18. In the above decision of Supreme Court all the previous decisions of the Supreme Court have been reviewed by the Division Bench of the Supreme Court presided over by Sabyasachi Mukharji, J.

19. It is clear from the above decision, as well as the other relevant decisions referred to by the Supreme Court in the above decision that when a tax or duty was paid by mistake of law and such mistake was subsequently disclosed to the petitioner, then even though such application for refund was filed before the Customs Authorities beyond the Special Law of limitation prescribed under Section 27(1), the High Court in its jurisdiction under Article 226 of the Constitution on being satisfied that the payment was made by mistake of law and the refund was applied for on discovery of such mistake can grant to the assessee the order of refund even though the claim is barred by the Special Law of limitation.
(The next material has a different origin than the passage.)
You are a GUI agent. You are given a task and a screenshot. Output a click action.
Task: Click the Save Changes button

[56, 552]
It is well-settled that when the payment is made by mistake and the recovery by customs is without authority of law then Section 27(1) of the Customs Act has no manner of application and that would not debar the petitioner from recovering such assessment by filing an application under Article 226 of the Constitution. In this case the writ petitioner has prayed for declaration that the purported assessment of the imported cable impregnating compound under Tariff Item No. 38.01/19(1) of the Customs Tariff Act, 1975 has been made without jurisdiction and that the same was assessable under Item No. 27.10(1) of the said Tariff Act.
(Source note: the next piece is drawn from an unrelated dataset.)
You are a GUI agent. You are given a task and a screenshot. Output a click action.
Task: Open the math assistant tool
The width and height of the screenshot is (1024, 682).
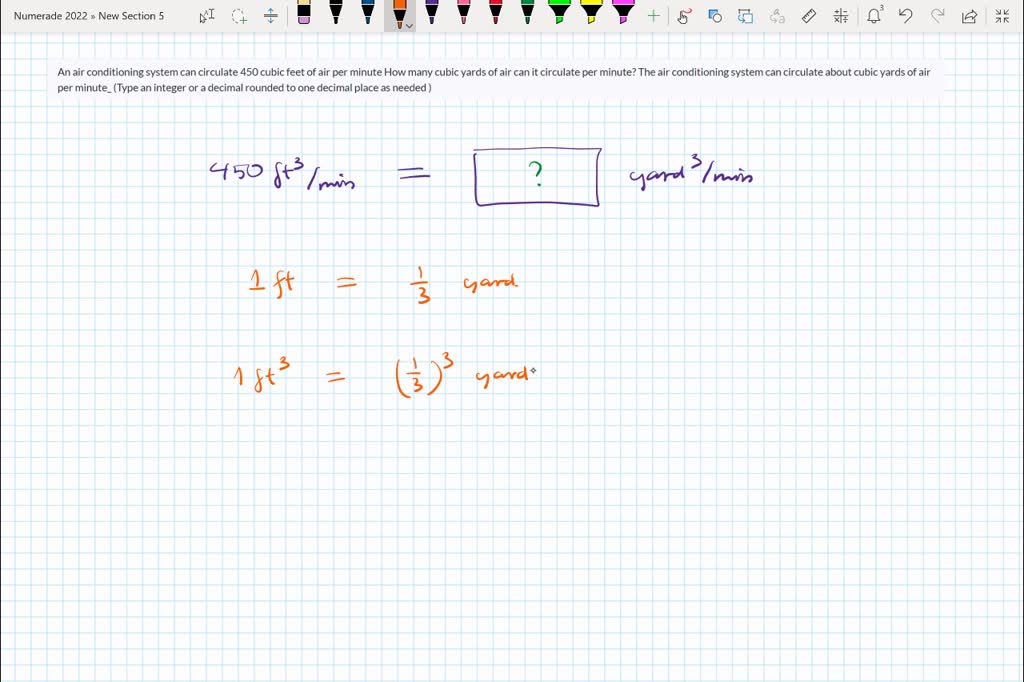[840, 16]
20. I am satisfied that the petitioner is entitled to such a declaration. So the principle laid down in Salonah Tea Co. case is squarely applicable and this Court can declare the excess amount realised as without authority of law and can direct the refund of the excess amount paid by invoking jurisdiction under Article 226 of the Constitution. On behalf of the Respondent it is streneously argued that the petitioner's only remedy is by filing a civil suit for recovery of the said amount is not acceptable in view of the decision of the Supreme Court in Salonah Tea Co.'s case.

21. In the result, I allow the writ petition and make the Rule absolute in terms of prayers (a), (b), (c) and (d) of the writ petition. The amount of Rs. 44,446.38p. with interest at the rate of 12% per annum from the date of payment till the date of the recovery to the writ petitioner shall be paid by the respondents to the writ petitioner within a period of two months from the date of this order.

22. The writ petition is allowed. The Rule is made absolute.

23. All parties shall act on a signed copy of the operative portion of this judgment on the usual undertaking.